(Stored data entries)
----
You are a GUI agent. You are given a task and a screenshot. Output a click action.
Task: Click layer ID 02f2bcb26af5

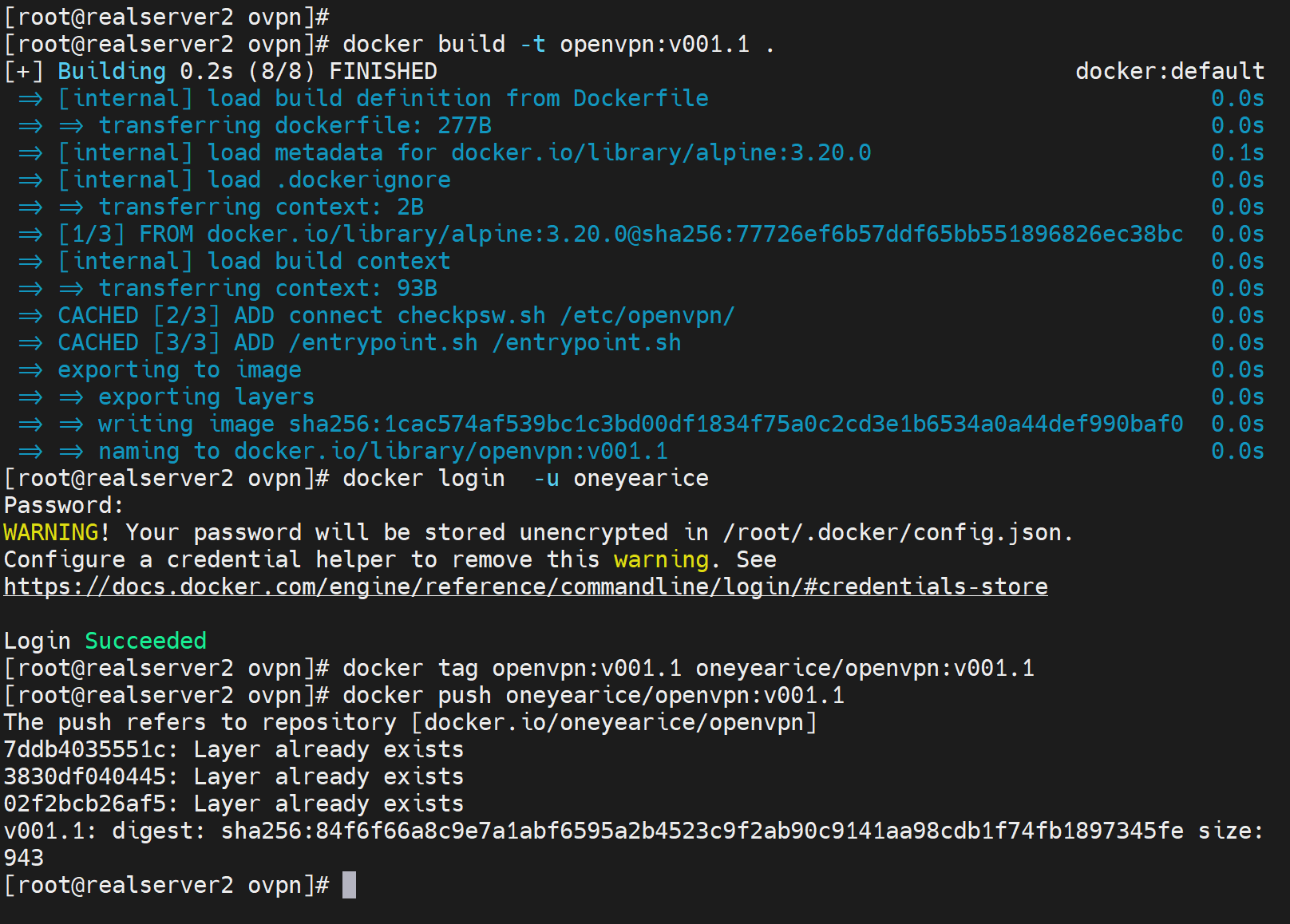pyautogui.click(x=85, y=804)
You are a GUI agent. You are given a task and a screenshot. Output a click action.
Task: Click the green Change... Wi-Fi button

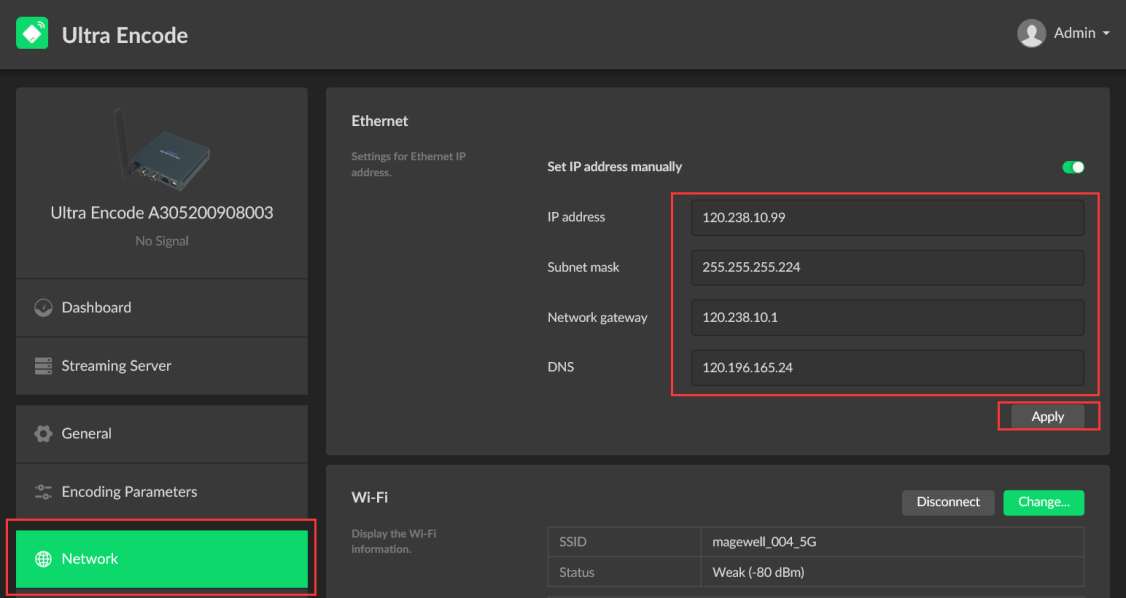[x=1043, y=502]
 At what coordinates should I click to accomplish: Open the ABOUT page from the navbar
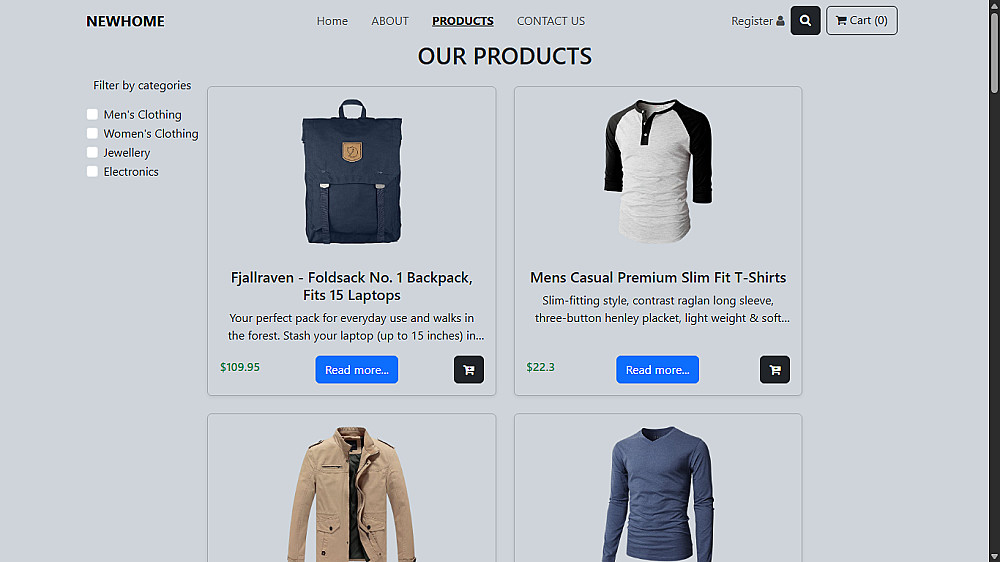pyautogui.click(x=390, y=21)
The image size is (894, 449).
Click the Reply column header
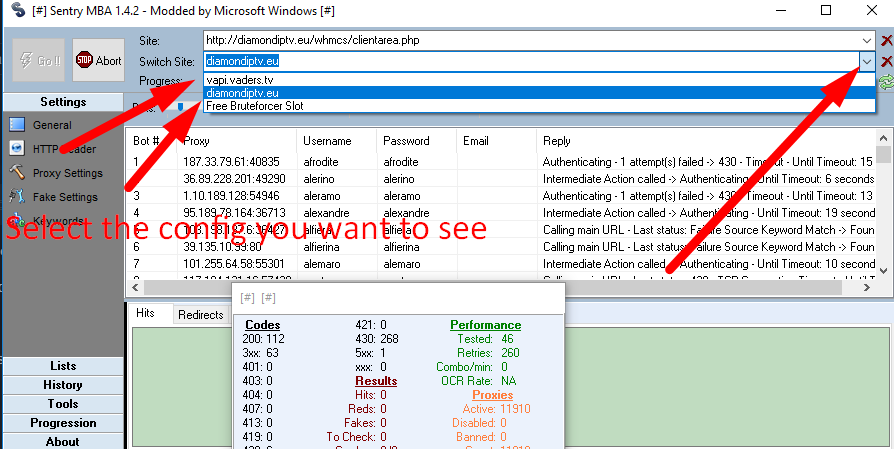point(557,141)
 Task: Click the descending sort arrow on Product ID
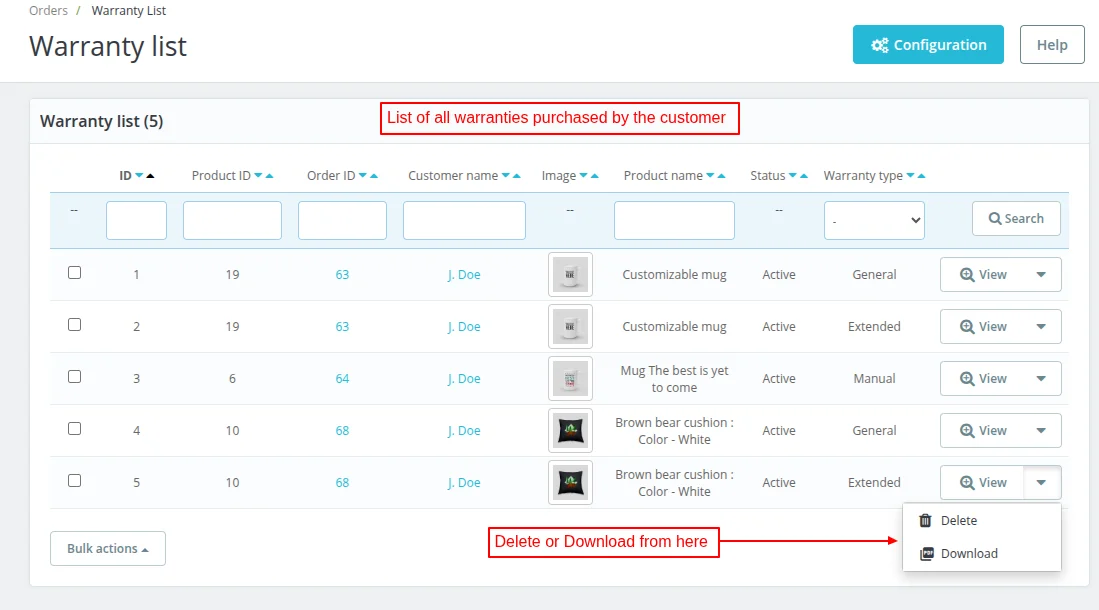pos(258,175)
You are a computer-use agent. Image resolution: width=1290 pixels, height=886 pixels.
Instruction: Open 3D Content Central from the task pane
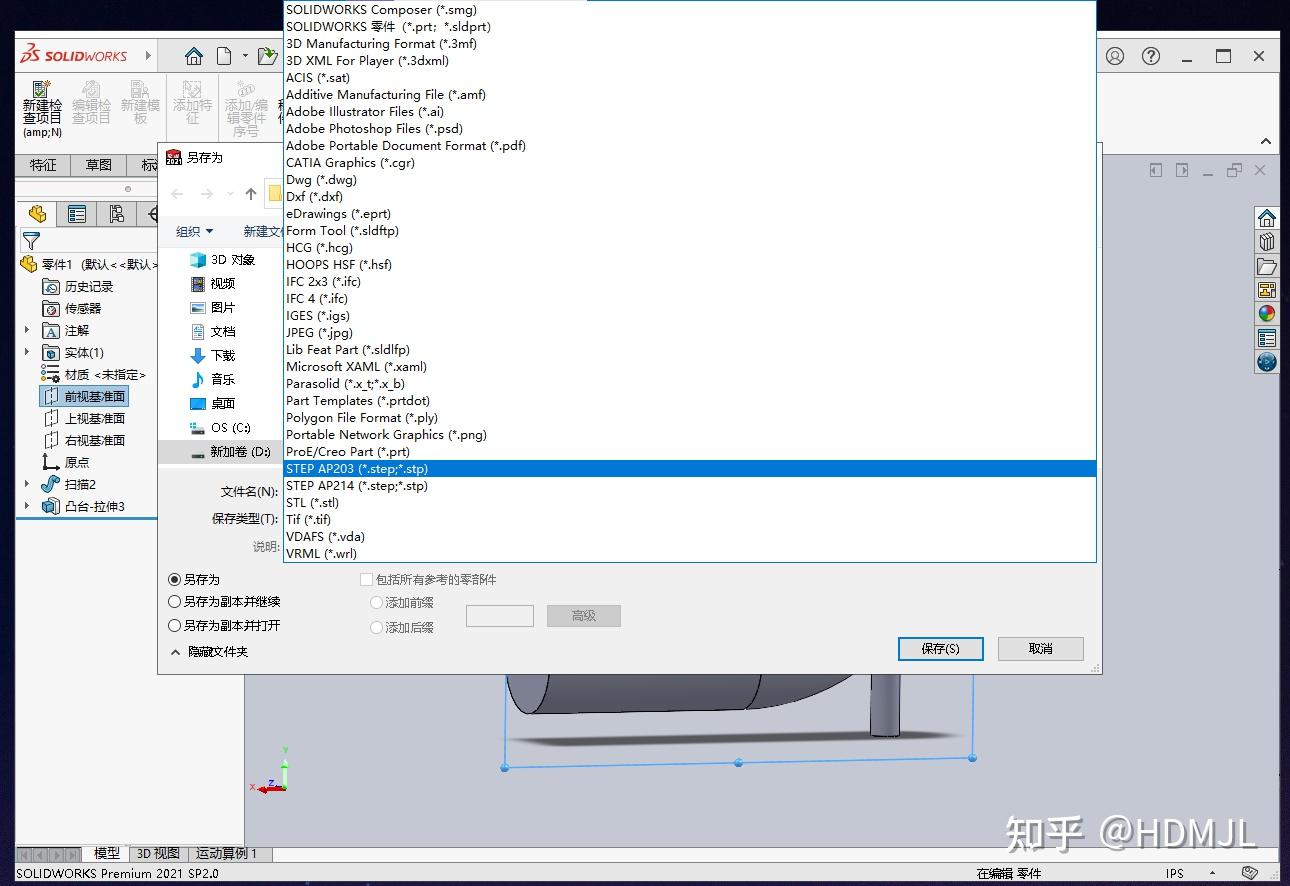[x=1266, y=358]
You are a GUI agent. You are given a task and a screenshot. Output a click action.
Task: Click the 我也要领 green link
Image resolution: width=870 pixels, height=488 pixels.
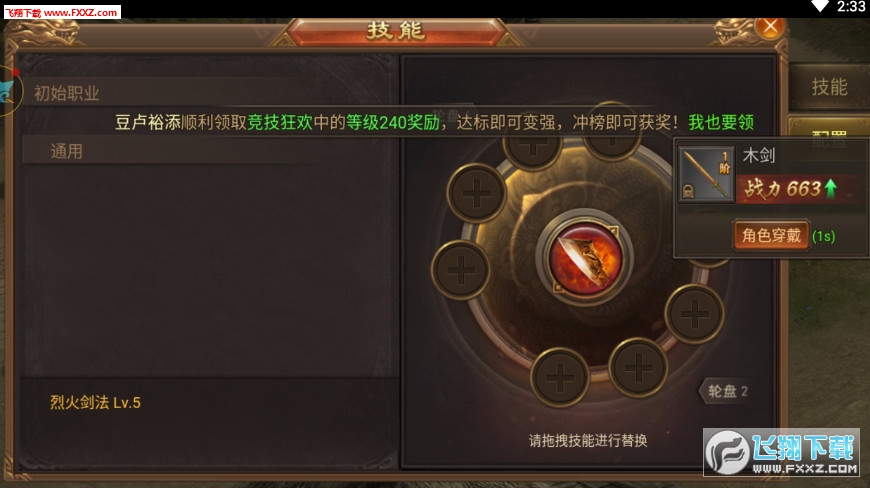[721, 122]
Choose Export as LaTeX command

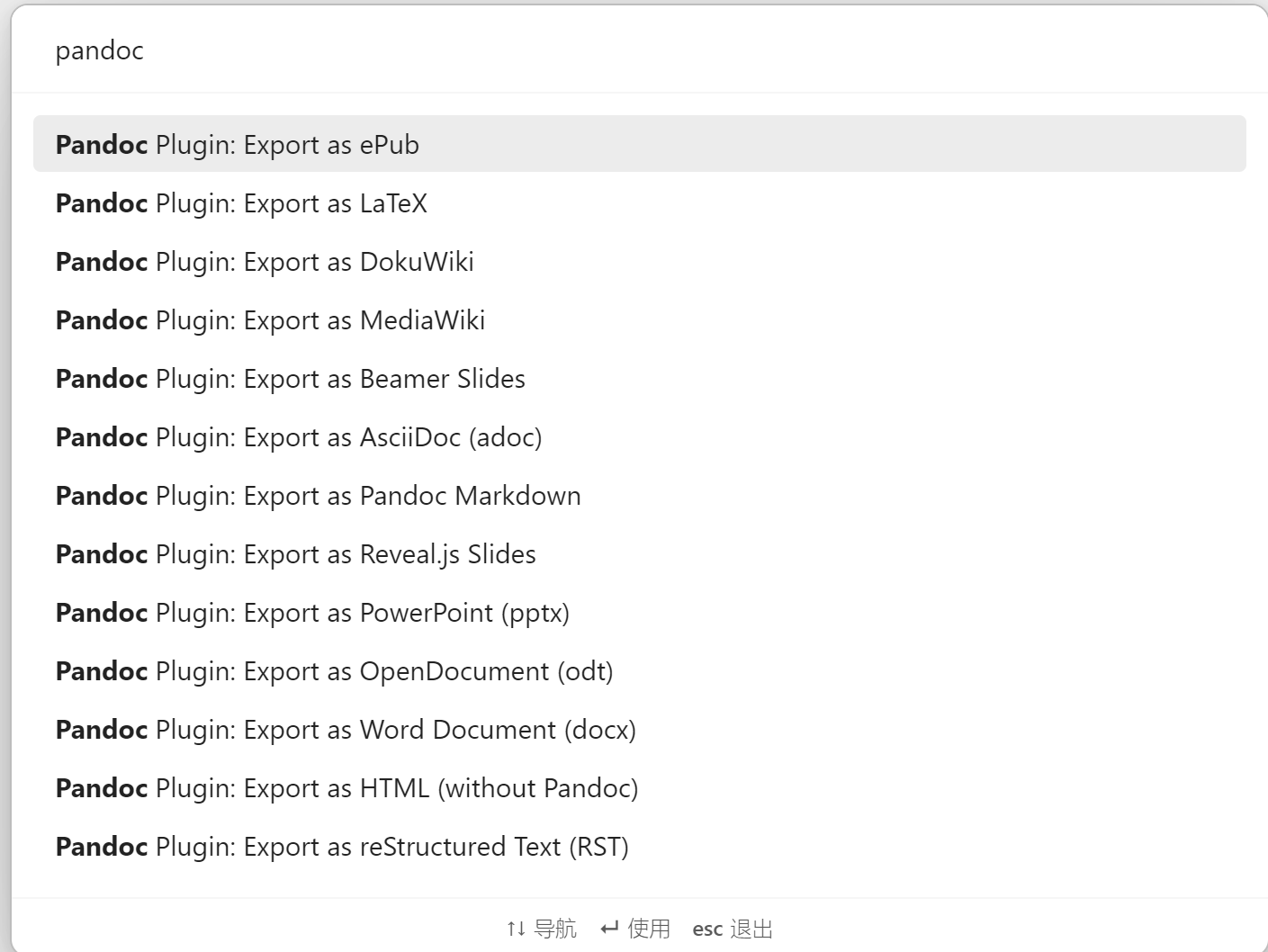point(241,202)
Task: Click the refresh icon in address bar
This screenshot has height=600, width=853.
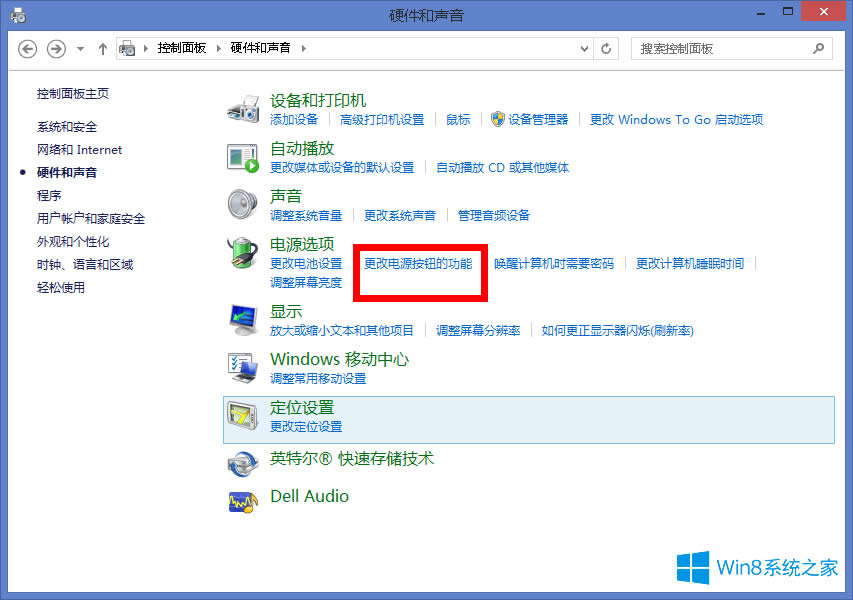Action: point(606,48)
----
§ **PROBLEM TO SOLVE**:
Produce an exact copy of every line above, with the images left out.

§ **SOLUTION BELOW**:
You are a GUI agent. You are given a task and a screenshot. Output a click action.
Task: Click layer ID 02f2bcb26af5

pyautogui.click(x=85, y=804)
You are a GUI agent. You are given a task and a screenshot. Output a click action.
Task: Click the green Change... Wi-Fi button

[x=1043, y=502]
 At what coordinates should I click to accomplish: Open the ABOUT page from the navbar
pyautogui.click(x=390, y=21)
The image size is (894, 449).
Click the Reply column header
point(557,141)
 Task: Click the descending sort arrow on Product ID
pos(258,175)
You are a computer-use agent. Image resolution: width=1290 pixels, height=886 pixels.
Instruction: Open 3D Content Central from the task pane
[x=1266, y=358]
You are a GUI agent. You are given a task and a screenshot. Output a click action.
Task: Click the 我也要领 green link
Image resolution: width=870 pixels, height=488 pixels.
[721, 122]
Choose Export as LaTeX command

point(241,202)
Task: Click the refresh icon in address bar
This screenshot has height=600, width=853.
Action: point(606,48)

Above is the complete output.